▶ **THE EXERCISE**: Collect every line in the rows below that contains the word "Viewport", and copy each of those lines in full.
── RECORDED INFORMATION
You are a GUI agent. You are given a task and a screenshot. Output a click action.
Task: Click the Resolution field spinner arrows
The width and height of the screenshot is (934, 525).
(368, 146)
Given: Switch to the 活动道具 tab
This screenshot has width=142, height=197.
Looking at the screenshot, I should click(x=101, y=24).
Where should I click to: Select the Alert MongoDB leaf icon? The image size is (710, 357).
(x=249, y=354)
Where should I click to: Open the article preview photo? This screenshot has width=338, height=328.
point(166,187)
────
── RECORDED INFORMATION
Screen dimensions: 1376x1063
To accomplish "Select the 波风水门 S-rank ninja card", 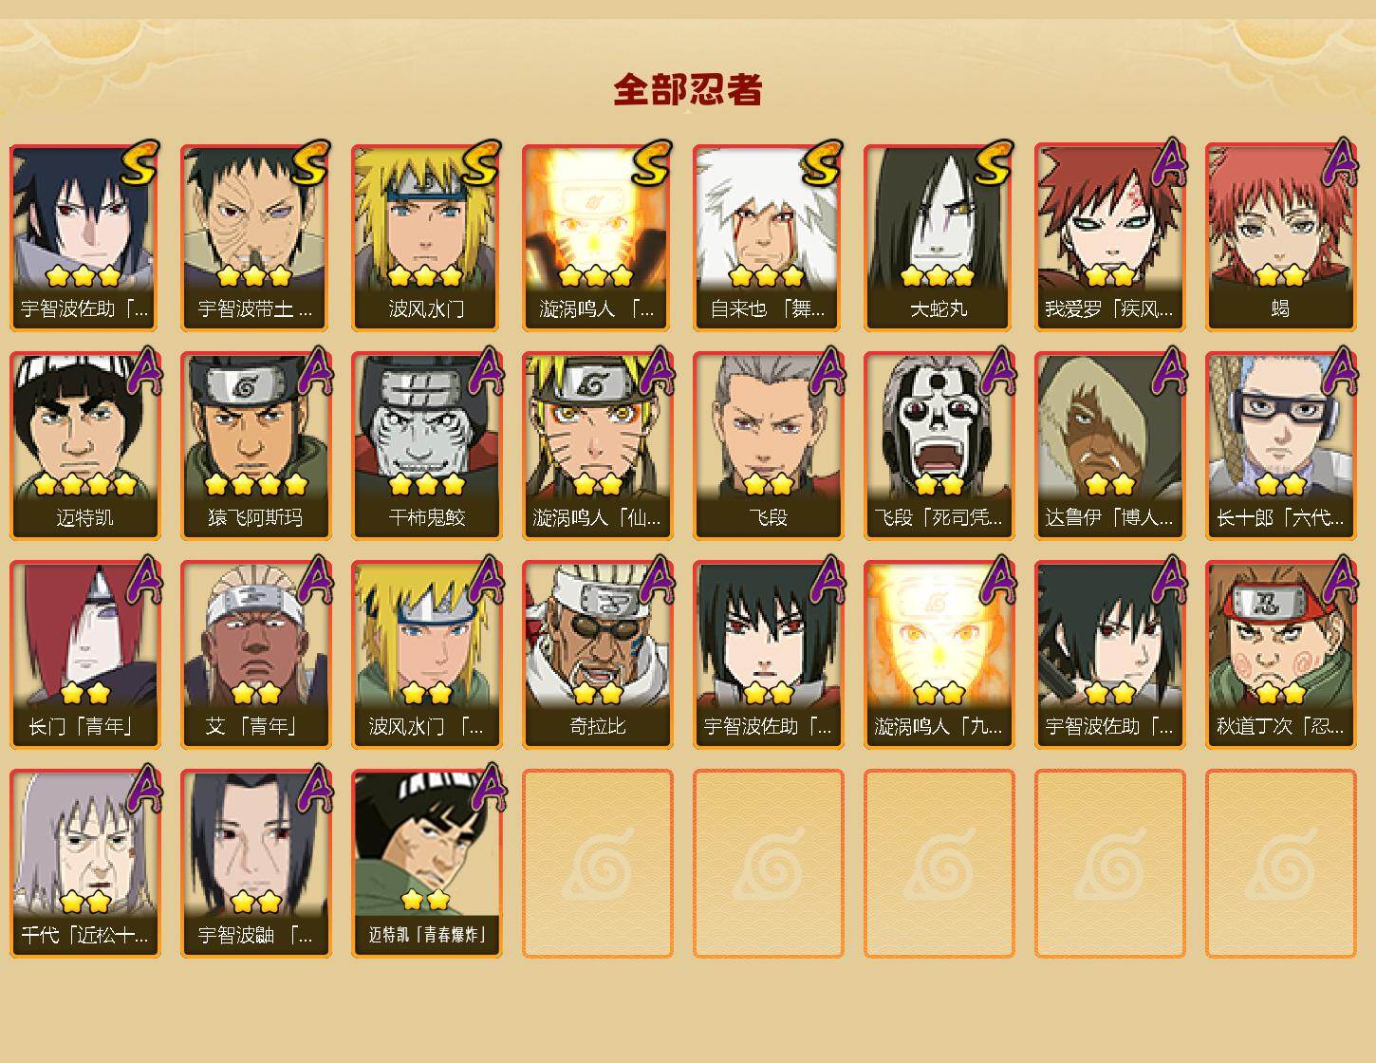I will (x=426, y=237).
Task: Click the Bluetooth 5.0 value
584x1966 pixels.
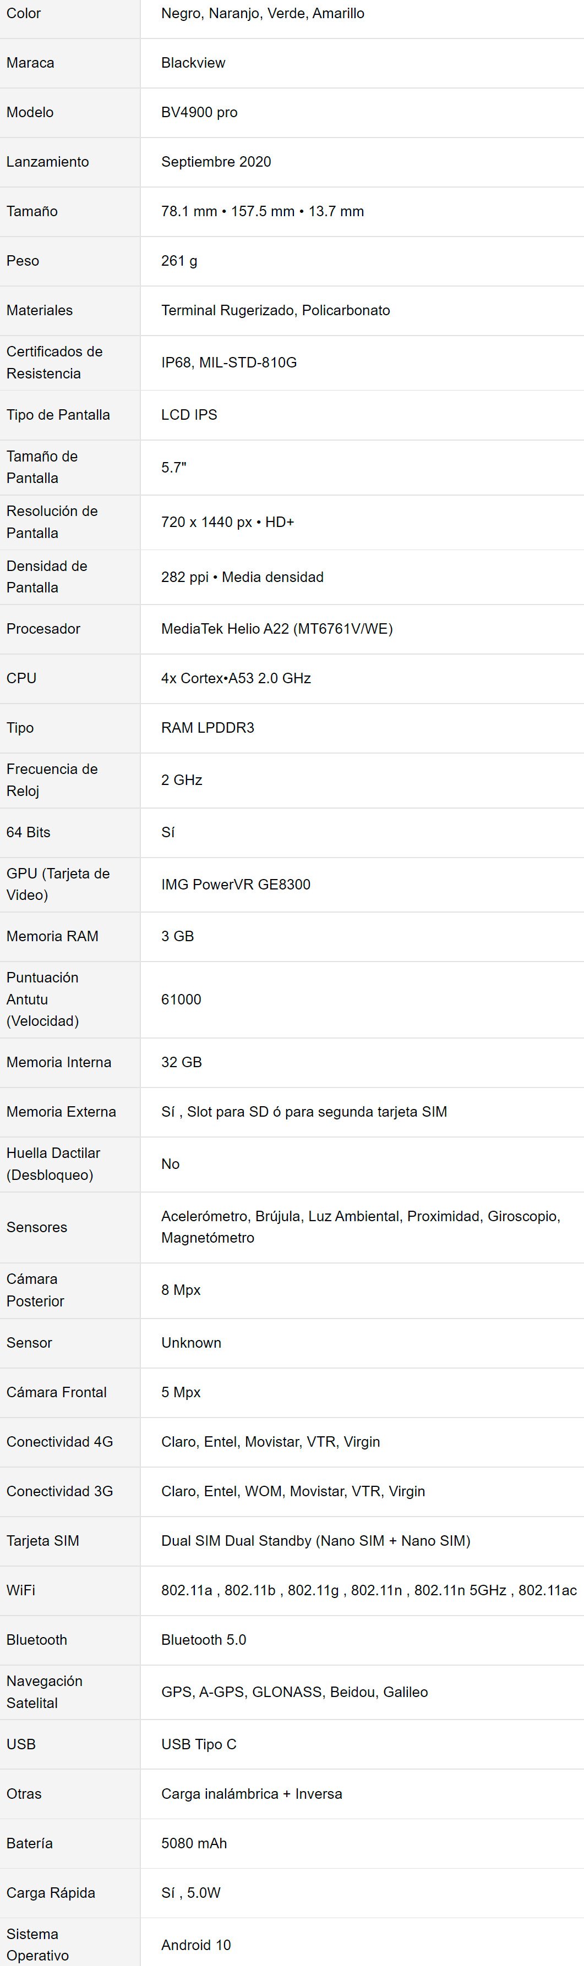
────
── RECORDED INFORMATION
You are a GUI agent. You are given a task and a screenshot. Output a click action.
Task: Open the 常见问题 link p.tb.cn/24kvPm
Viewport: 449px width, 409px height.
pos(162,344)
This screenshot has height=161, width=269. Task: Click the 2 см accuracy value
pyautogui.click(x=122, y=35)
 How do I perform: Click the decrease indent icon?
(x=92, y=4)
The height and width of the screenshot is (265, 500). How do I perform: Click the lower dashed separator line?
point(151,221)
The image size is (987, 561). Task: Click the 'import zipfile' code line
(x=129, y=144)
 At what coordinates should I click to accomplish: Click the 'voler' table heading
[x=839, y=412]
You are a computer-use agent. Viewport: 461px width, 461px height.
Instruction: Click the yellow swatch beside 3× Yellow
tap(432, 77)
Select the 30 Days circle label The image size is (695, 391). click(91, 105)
────
▶ **TASK RESULT**:
Viewport: 449px width, 409px height.
You are a computer-use agent. Viewport: 461px width, 461px height.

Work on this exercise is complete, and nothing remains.